■ **Source records**:
════════

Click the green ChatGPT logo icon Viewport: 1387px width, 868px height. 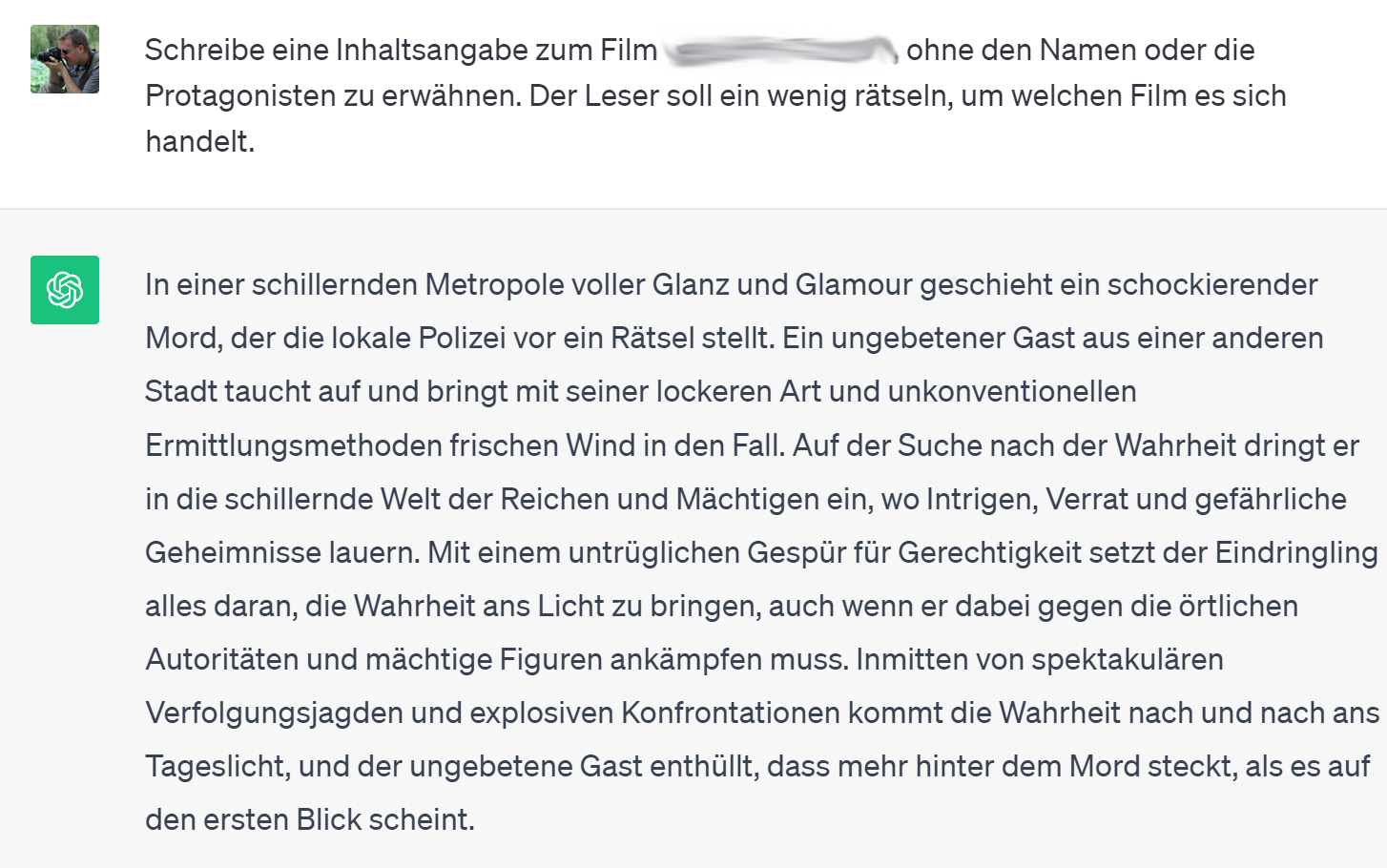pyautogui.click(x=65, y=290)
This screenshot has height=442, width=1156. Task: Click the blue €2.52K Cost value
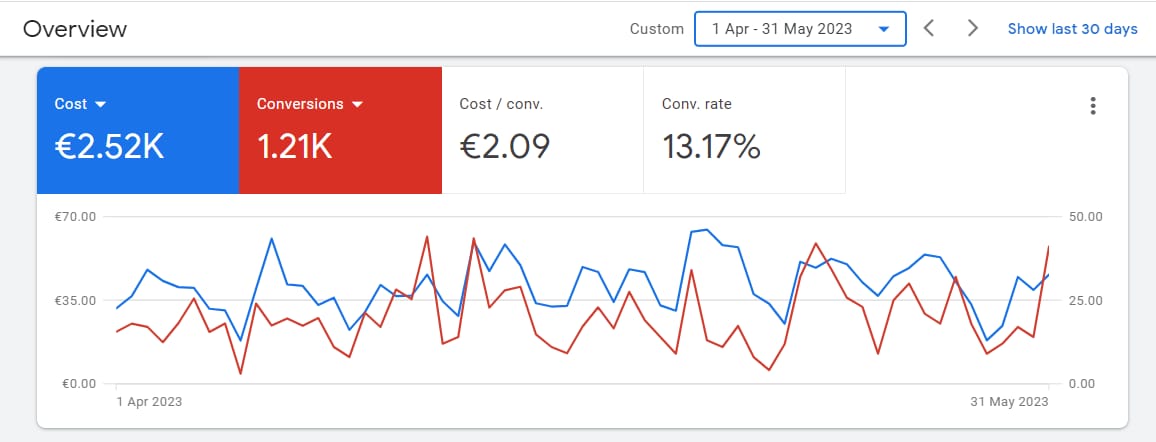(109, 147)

════════

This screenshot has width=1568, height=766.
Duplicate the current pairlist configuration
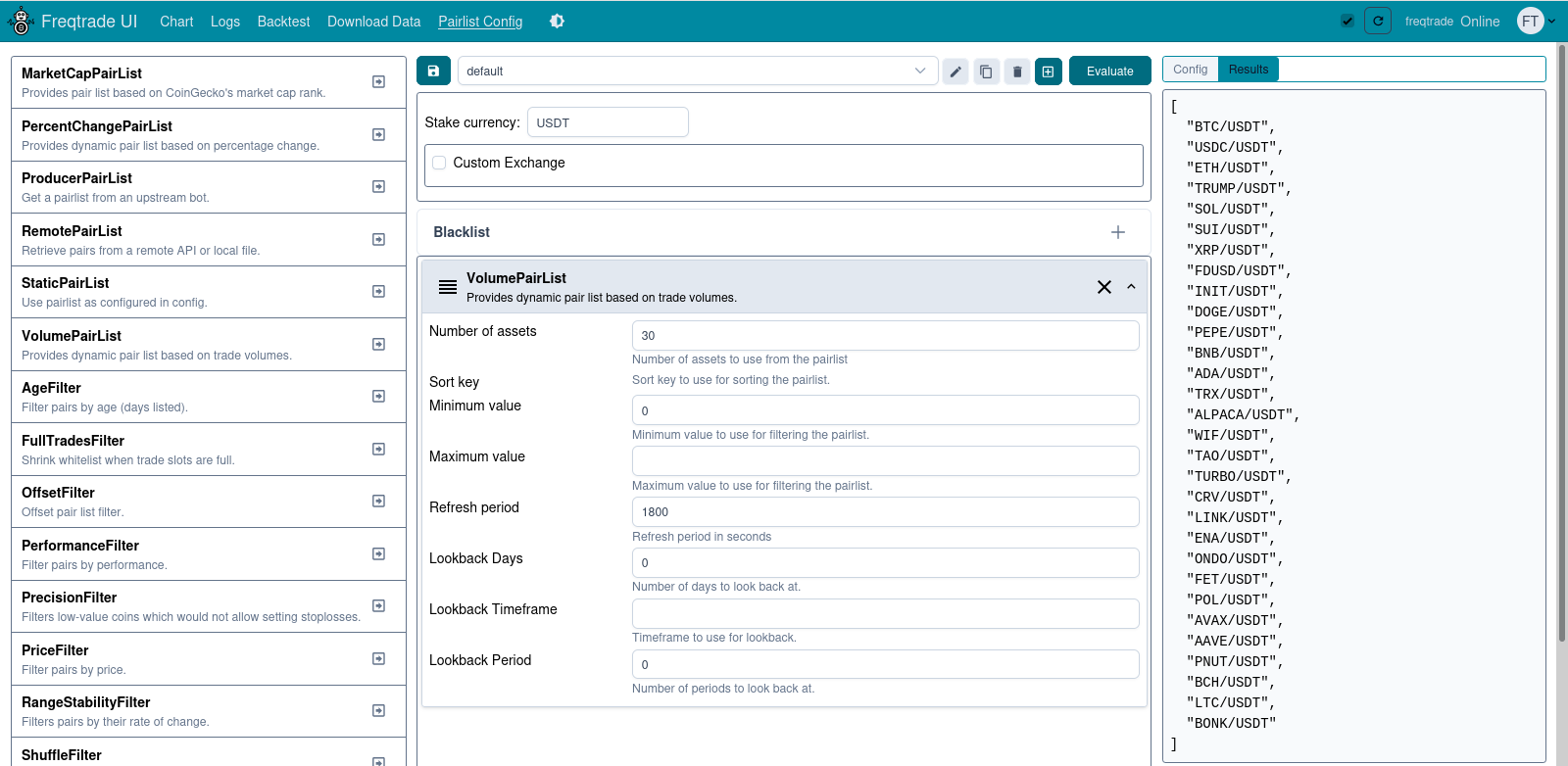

════════

■ **Task to carry out**:
Starting at the line with "This screenshot has width=1568, height=766." and ending at the line with "Duplicate the current pairlist configuration", print each line of the listing above exactly, with no other lines.

■ **Solved problem**:
This screenshot has width=1568, height=766.
Duplicate the current pairlist configuration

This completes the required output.